Les pénuries de médicaments ne sont pas rares, note François Paradis, président de l’Association des pharmaciens des établissements de santé du Québec. « On a affaire à un phénomène qui est très complexe et qui a des ramifications internationales », dit-il.

Les molécules peuvent être produites dans une usine n’importe où dans le monde, avant d’être acheminées dans d’autres usines pour être conditionnées en pilules, sirop ou autre format, indique-t-il.

Dans cette chaîne d’approvisionnement complexe, il convient de faire des provisions, explique M. Paradis, soit en hôpital ou en pharmacie, ou encore en exigeant par contrat, de la part du fabricant, qu’il conserve des surplus en usine.

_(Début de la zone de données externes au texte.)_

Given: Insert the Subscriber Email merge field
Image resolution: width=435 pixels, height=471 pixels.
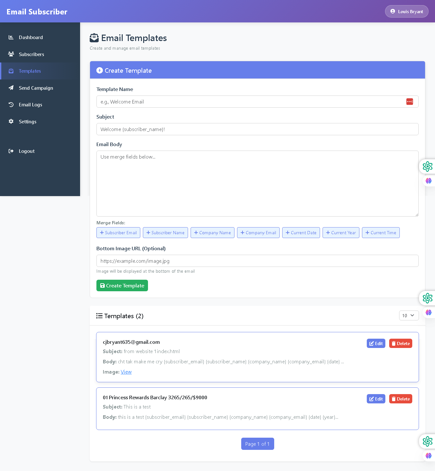Looking at the screenshot, I should 118,233.
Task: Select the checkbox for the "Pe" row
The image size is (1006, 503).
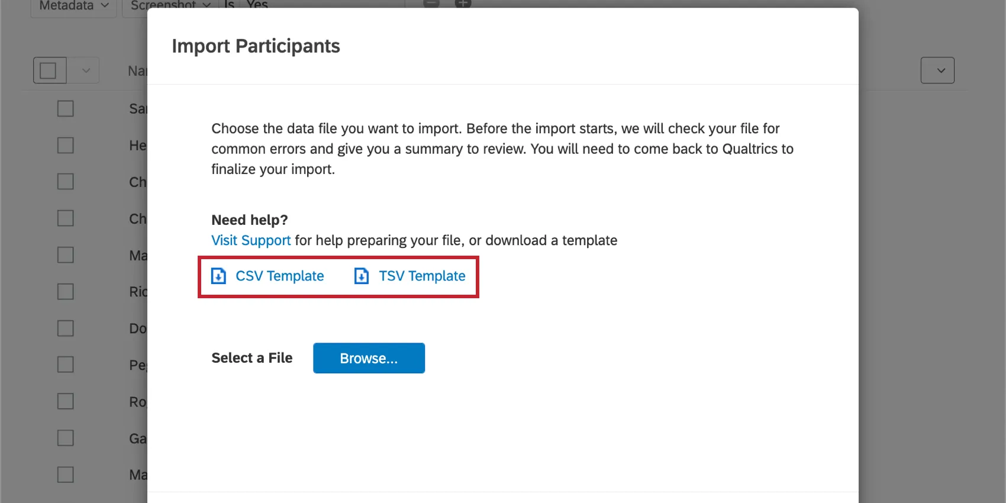Action: tap(66, 365)
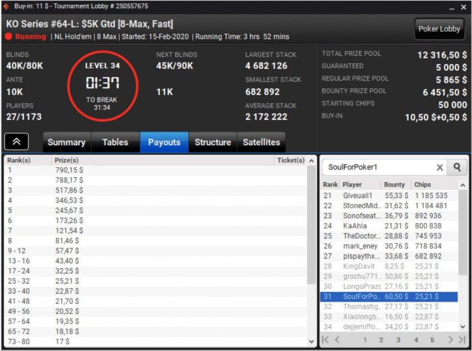This screenshot has height=351, width=472.
Task: Open the Satellites tab
Action: pyautogui.click(x=262, y=142)
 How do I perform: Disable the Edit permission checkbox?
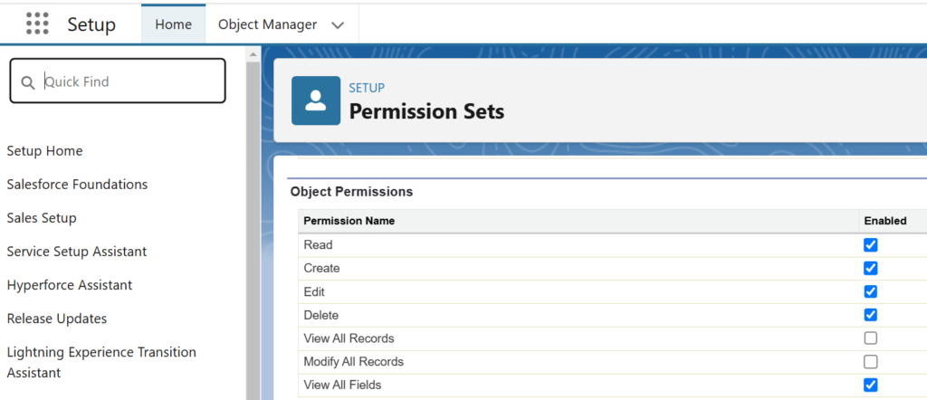(x=870, y=291)
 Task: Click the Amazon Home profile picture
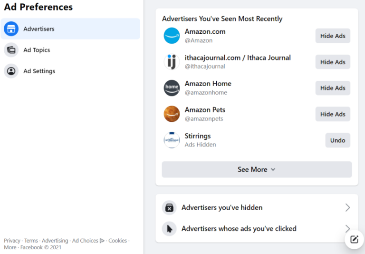click(x=172, y=88)
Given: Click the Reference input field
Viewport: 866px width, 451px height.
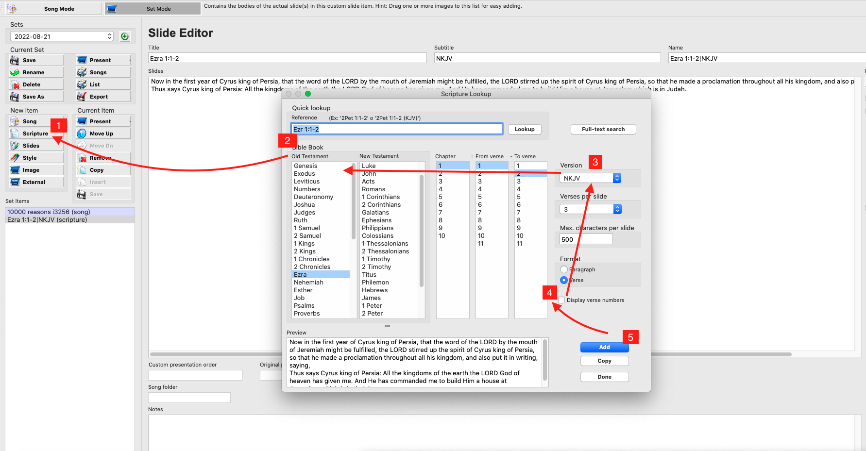Looking at the screenshot, I should [396, 129].
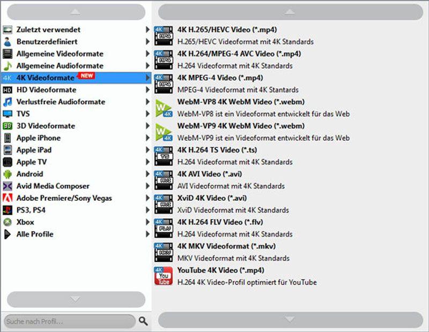Click the search magnifier icon
429x332 pixels.
pyautogui.click(x=143, y=321)
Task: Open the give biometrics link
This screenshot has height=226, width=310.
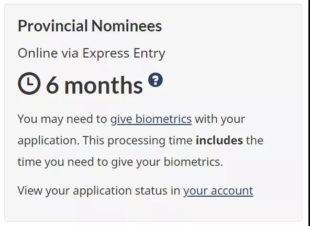Action: (151, 119)
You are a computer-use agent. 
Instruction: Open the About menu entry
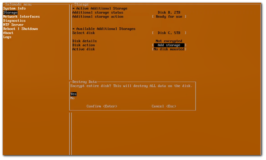(x=8, y=33)
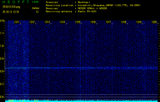Viewport: 160px width, 102px height.
Task: Select the 1318 time marker
Action: 124,22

Au Québec, les établissements de santé tentent de conserver des stocks pour trois ou quatre mois d’avance, dit M. Paradis. Toutefois, cette mesure n’est pas envisageable pour tous les produits.

Une autre solution serait alors d’exiger du fabricant qu’il ait accès à plus d’une source de matière première, soit plus d’une usine. Dans le cas de Pfizer, « si on avait une deuxième usine, on aurait déjà moins de problèmes que ce qu’on a actuellement », dit-il.